Work instructions:
Wherever a picture appears in the listing, leave it out, and copy the rest exactly.

--- START ---

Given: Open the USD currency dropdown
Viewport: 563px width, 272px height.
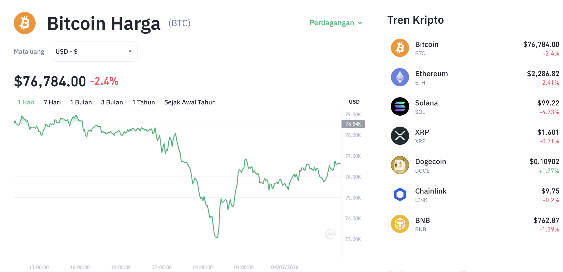Looking at the screenshot, I should coord(94,51).
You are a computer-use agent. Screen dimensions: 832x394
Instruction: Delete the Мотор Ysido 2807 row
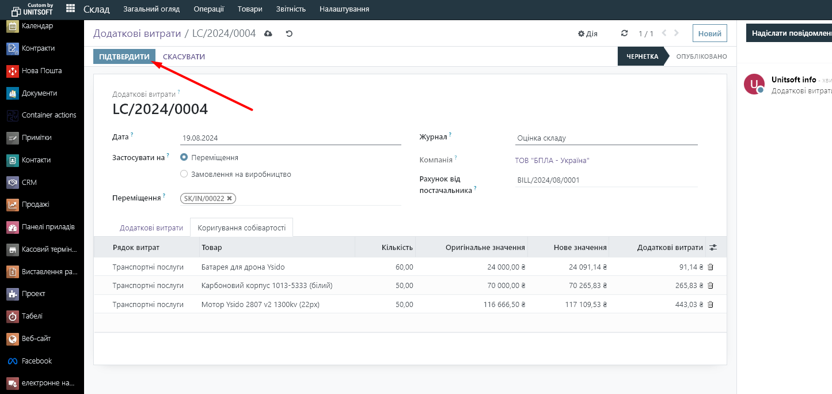(711, 304)
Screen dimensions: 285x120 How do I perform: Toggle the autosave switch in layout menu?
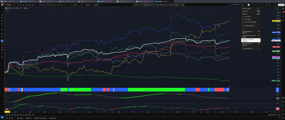pyautogui.click(x=258, y=11)
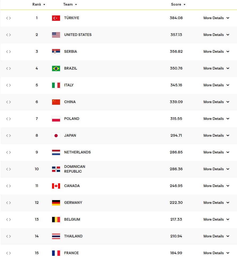This screenshot has height=259, width=237.
Task: Expand More Details for Italy
Action: click(x=216, y=85)
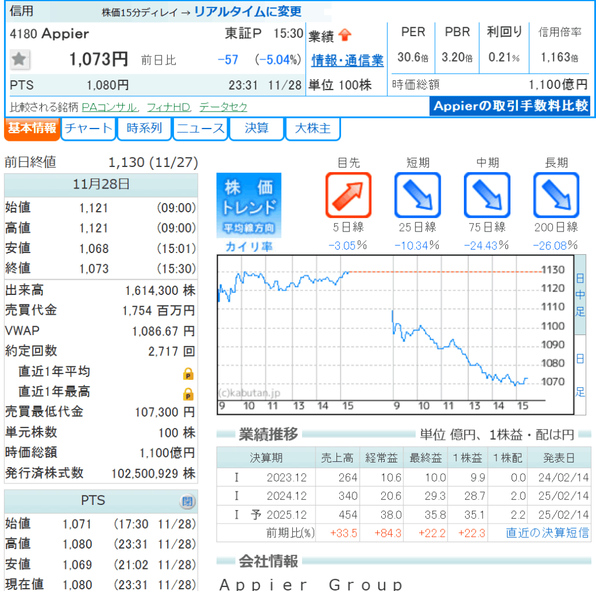596x591 pixels.
Task: Click the 目先 5日線 red trend arrow
Action: (x=348, y=195)
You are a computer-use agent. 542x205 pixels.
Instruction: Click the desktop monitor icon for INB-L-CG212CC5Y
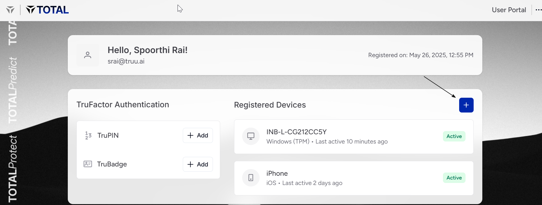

--- END ---

Output below:
Given: Open the USD currency dropdown
Viewport: 563px width, 272px height.
Looking at the screenshot, I should coord(94,51).
You are a computer-use agent. Screen dimensions: 832x394
Instruction: Delete the Мотор Ysido 2807 row
(711, 304)
Screen dimensions: 285x120 How do I perform: Toggle the autosave switch in layout menu?
pyautogui.click(x=258, y=11)
This screenshot has height=259, width=237.
Task: Expand More Details for Italy
Action: click(x=216, y=85)
596x591 pixels.
Task: Click the 目先 5日線 red trend arrow
Action: (x=348, y=195)
You are a computer-use agent. 542x205 pixels.
Instruction: Click the desktop monitor icon for INB-L-CG212CC5Y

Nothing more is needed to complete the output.